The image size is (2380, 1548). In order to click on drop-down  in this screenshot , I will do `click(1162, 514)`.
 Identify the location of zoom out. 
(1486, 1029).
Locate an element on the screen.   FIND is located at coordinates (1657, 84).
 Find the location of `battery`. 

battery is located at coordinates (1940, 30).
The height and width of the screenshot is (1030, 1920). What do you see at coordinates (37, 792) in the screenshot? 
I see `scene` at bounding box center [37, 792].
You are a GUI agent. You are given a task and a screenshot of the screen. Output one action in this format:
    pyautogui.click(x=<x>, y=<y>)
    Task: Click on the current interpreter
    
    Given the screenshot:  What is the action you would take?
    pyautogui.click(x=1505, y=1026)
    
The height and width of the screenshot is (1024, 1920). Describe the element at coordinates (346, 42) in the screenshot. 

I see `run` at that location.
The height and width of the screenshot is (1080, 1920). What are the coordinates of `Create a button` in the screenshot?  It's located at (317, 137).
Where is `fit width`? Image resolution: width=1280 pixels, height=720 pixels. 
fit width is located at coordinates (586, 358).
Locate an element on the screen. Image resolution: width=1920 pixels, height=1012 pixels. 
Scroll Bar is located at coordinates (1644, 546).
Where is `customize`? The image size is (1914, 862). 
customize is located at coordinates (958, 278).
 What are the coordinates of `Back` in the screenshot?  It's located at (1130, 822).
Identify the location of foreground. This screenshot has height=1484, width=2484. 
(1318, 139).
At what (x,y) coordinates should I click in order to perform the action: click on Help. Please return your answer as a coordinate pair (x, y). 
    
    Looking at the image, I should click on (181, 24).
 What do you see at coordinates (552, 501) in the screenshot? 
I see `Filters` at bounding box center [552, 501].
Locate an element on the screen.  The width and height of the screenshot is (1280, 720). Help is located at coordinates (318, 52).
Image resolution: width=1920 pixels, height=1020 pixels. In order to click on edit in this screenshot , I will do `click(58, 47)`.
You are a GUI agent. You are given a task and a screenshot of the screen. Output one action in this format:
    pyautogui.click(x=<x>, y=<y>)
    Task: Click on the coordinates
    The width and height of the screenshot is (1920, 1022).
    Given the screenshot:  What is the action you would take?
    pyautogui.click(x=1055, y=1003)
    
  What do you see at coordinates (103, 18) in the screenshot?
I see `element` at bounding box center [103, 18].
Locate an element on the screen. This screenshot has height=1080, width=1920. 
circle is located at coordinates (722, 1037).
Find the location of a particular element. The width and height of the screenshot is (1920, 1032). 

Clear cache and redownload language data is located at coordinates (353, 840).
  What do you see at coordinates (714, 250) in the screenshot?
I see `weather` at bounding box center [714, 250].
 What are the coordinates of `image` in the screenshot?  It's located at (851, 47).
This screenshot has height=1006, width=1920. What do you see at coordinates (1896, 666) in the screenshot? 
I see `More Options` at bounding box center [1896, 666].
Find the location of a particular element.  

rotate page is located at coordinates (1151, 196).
━━━━━━
__DIRECTIONS__: Convert all of the material above into a JSON array of strings, with one string for each line and no entries for blank lines.

__SOLUTION BELOW__:
[
  "The image size is (2380, 1548). In order to click on drop-down  in this screenshot , I will do `click(1162, 514)`.",
  " Identify the location of zoom out. ",
  "(1486, 1029).",
  "Locate an element on the screen.   FIND is located at coordinates (1657, 84).",
  " Find the location of `battery`. ",
  "battery is located at coordinates (1940, 30).",
  "The height and width of the screenshot is (1030, 1920). What do you see at coordinates (37, 792) in the screenshot? ",
  "I see `scene` at bounding box center [37, 792].",
  "You are a GUI agent. You are given a task and a screenshot of the screen. Output one action in this format:",
  "    pyautogui.click(x=<x>, y=<y>)",
  "    Task: Click on the current interpreter",
  "    Given the screenshot:  What is the action you would take?",
  "    pyautogui.click(x=1505, y=1026)",
  "The height and width of the screenshot is (1024, 1920). Describe the element at coordinates (346, 42) in the screenshot. ",
  "I see `run` at that location.",
  "The height and width of the screenshot is (1080, 1920). What are the coordinates of `Create a button` in the screenshot?  It's located at (317, 137).",
  "Where is `fit width`? Image resolution: width=1280 pixels, height=720 pixels. ",
  "fit width is located at coordinates (586, 358).",
  "Locate an element on the screen. Image resolution: width=1920 pixels, height=1012 pixels. ",
  "Scroll Bar is located at coordinates (1644, 546).",
  "Where is `customize`? The image size is (1914, 862). ",
  "customize is located at coordinates (958, 278).",
  " What are the coordinates of `Back` in the screenshot?  It's located at (1130, 822).",
  "Identify the location of foreground. This screenshot has height=1484, width=2484. ",
  "(1318, 139).",
  "At what (x,y) coordinates should I click in order to perform the action: click on Help. Please return your answer as a coordinate pair (x, y). ",
  "    Looking at the image, I should click on (181, 24).",
  " What do you see at coordinates (552, 501) in the screenshot? ",
  "I see `Filters` at bounding box center [552, 501].",
  "Locate an element on the screen.  The width and height of the screenshot is (1280, 720). Help is located at coordinates (318, 52).",
  "Image resolution: width=1920 pixels, height=1020 pixels. In order to click on edit in this screenshot , I will do `click(58, 47)`.",
  "You are a GUI agent. You are given a task and a screenshot of the screen. Output one action in this format:",
  "    pyautogui.click(x=<x>, y=<y>)",
  "    Task: Click on the coordinates",
  "    The width and height of the screenshot is (1920, 1022).",
  "    Given the screenshot:  What is the action you would take?",
  "    pyautogui.click(x=1055, y=1003)",
  "  What do you see at coordinates (103, 18) in the screenshot?",
  "I see `element` at bounding box center [103, 18].",
  "Locate an element on the screen. This screenshot has height=1080, width=1920. ",
  "circle is located at coordinates (722, 1037).",
  "Find the location of a particular element. The width and height of the screenshot is (1920, 1032). ",
  "Clear cache and redownload language data is located at coordinates (353, 840).",
  "  What do you see at coordinates (714, 250) in the screenshot?",
  "I see `weather` at bounding box center [714, 250].",
  " What are the coordinates of `image` in the screenshot?  It's located at (851, 47).",
  "This screenshot has height=1006, width=1920. What do you see at coordinates (1896, 666) in the screenshot? ",
  "I see `More Options` at bounding box center [1896, 666].",
  "Find the location of a particular element.  ",
  "rotate page is located at coordinates (1151, 196)."
]